Opinión / 12 de enero de 2012

El caso de la enfermedad que no fue

Reina maga. El falso cáncer que le diagnosticaron a la Presidenta alarmó a la sociedad. Ahora los comunicólogos K hablan de un milagro.

Ilustración: Pablo Temes.

Puesto que la afición por las teorías conspirativas de la presidenta Cristina Fernández de Kirchner y quienes forman parte de su círculo áulico está compartida por buena parte de la población, fue de prever que aquel ya mundialmente famoso “falso positivo” o, si se prefiere, “no positivo”, estimularía un sinfín de especulaciones de la más variada especie. En un país en que todos los gatos tienen por lo menos cinco pies y cuanto sucede es forzosamente el resultado de “una mano negra”, una “operación política” o “una campaña de prensa”, no pudo sino provocar desconcierto el anuncio oficial de que la mandataria más poderosa de los tiempos últimos se vio amenazada por una enfermedad temible, seguido poco después por otro igualmente oficial de que solo se trataba de un susto.

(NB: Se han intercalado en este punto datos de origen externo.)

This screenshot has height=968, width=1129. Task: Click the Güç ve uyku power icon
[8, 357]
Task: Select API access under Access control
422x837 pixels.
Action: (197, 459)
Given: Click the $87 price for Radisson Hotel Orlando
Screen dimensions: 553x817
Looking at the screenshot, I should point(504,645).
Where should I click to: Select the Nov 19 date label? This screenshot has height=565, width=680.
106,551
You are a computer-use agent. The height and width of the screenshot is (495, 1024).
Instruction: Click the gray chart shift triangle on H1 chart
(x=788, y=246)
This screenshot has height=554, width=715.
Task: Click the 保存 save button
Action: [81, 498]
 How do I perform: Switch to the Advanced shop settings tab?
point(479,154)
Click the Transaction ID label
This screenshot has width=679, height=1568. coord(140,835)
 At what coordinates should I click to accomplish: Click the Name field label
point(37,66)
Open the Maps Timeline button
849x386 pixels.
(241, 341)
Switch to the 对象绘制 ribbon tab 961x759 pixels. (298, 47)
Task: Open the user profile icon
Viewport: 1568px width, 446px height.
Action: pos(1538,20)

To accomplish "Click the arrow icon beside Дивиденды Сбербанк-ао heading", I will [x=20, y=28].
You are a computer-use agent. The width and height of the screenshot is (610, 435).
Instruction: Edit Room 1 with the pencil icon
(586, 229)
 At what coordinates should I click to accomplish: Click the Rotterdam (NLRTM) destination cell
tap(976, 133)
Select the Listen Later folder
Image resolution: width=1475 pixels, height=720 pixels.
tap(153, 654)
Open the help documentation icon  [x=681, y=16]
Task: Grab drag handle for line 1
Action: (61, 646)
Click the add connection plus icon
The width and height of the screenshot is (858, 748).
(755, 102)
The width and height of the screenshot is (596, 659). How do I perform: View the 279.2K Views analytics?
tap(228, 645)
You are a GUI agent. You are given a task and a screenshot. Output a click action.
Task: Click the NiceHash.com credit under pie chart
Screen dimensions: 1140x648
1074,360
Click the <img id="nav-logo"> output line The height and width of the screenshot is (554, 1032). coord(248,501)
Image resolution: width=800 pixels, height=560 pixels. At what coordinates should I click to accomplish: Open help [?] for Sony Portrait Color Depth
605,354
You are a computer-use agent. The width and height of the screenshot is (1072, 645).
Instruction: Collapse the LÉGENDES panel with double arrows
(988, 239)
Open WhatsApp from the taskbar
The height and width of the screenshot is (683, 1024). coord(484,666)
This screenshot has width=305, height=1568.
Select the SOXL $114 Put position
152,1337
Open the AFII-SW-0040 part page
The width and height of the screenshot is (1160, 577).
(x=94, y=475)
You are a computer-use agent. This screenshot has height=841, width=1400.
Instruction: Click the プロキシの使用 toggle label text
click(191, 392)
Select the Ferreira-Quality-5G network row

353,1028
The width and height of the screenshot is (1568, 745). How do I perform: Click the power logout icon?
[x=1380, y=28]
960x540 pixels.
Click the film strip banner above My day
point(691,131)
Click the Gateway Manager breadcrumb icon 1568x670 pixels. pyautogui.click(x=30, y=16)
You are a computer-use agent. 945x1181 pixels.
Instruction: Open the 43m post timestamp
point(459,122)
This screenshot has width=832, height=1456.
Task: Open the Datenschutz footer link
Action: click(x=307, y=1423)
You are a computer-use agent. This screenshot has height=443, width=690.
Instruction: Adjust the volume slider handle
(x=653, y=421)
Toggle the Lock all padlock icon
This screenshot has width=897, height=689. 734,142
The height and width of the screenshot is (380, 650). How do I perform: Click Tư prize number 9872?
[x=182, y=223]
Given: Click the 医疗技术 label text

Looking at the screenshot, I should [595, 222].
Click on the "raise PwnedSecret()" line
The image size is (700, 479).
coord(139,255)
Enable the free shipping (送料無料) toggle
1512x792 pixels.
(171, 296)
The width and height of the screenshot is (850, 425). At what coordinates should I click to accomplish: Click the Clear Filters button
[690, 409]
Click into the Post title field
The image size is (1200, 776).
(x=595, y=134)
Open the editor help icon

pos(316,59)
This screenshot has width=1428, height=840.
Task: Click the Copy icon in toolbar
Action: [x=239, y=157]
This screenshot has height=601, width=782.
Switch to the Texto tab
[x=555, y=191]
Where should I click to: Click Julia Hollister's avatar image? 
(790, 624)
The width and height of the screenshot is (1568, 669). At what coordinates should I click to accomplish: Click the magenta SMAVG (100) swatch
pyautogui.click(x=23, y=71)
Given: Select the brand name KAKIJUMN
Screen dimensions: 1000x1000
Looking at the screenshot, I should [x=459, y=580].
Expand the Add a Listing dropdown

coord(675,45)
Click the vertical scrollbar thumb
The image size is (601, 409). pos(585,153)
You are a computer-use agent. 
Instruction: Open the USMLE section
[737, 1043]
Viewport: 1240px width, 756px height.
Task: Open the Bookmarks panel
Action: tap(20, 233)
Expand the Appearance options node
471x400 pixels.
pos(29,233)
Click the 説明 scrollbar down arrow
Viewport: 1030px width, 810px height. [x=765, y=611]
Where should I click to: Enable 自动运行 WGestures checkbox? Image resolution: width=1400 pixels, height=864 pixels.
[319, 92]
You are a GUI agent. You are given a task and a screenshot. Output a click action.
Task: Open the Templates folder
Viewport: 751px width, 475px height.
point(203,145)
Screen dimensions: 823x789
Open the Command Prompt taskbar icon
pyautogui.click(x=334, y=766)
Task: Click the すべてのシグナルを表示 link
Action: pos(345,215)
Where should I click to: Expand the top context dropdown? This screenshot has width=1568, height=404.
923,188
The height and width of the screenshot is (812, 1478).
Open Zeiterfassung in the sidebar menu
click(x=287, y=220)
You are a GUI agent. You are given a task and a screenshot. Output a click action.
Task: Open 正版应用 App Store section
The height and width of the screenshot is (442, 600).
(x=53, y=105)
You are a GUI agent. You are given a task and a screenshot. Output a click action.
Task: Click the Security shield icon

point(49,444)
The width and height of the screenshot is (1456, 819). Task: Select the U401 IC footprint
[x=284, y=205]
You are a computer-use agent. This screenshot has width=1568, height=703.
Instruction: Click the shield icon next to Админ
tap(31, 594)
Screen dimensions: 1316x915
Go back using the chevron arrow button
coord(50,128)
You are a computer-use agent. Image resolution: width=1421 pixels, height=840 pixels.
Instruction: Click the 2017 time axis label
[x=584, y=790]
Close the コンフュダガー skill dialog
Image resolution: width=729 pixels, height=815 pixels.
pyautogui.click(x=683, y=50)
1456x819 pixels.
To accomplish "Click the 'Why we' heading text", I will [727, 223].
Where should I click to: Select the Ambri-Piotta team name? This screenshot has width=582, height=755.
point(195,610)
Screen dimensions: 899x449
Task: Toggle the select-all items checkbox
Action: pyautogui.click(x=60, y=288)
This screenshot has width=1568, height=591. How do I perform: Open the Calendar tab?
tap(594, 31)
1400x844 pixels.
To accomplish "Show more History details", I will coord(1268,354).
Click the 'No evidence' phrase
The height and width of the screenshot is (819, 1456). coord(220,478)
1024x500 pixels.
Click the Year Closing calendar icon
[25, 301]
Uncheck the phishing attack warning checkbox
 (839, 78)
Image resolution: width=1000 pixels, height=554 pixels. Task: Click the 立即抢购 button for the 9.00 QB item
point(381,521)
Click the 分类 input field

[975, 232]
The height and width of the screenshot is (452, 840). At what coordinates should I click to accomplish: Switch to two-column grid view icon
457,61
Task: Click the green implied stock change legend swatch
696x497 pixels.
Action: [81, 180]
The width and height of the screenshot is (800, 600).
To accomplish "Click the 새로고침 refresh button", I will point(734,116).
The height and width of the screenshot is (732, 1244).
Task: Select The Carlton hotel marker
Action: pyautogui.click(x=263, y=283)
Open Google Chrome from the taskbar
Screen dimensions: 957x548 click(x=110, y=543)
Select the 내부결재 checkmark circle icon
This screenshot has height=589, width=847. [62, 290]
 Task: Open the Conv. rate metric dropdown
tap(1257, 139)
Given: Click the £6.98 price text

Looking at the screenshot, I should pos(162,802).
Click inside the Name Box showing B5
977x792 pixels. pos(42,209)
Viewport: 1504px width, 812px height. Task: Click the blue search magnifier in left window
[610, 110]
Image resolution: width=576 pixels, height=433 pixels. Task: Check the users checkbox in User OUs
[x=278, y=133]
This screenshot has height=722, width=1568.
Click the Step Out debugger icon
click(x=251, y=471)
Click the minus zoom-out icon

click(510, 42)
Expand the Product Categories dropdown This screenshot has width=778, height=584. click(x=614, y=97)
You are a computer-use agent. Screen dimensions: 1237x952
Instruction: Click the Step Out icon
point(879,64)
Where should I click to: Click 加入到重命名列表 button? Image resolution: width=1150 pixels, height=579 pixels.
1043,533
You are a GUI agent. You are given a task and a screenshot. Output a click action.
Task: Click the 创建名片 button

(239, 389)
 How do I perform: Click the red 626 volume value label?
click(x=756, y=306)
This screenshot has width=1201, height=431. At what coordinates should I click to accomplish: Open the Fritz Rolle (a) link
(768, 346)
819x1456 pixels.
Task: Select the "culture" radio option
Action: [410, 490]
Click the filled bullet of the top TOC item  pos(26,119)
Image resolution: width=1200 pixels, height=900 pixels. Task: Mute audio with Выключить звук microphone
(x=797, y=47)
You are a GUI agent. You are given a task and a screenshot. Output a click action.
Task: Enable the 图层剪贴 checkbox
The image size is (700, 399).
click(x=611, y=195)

Puede que nadie se haya equivocado y que, como nos aseguran los voceros gubernamentales, suele darse un “falso positivo” en el dos por ciento de los casos, de suerte que lo que ocurrió a Cristina no fue tan raro como suponen los legos, razón por la que sería absurdo hablar de mala praxis. También es posible que, por las dudas, siempre sea mejor extirpar la glándula tiroides si se detecta en ella un nódulo sospechoso, obligando al paciente a tomar pastillas compensatorias por el resto de sus día, aun cuando escaseen los motivos para creerlo canceroso.

Así y todo, es innegable que los comunicólogos del Gobierno se las arreglaron para manejar con torpeza lo que, conforme a la información disponible, pudo haber sido un malentendido. Hasta aquellos “militantes” que rezaron fuera del Hospital Austral, flanqueados por imágenes de Cristo y la Virgen de Luján, para que la Presidenta se recuperara pronto se habrán sentido un tanto incómodos por el desenlace milagroso del drama en que a su manera participaban.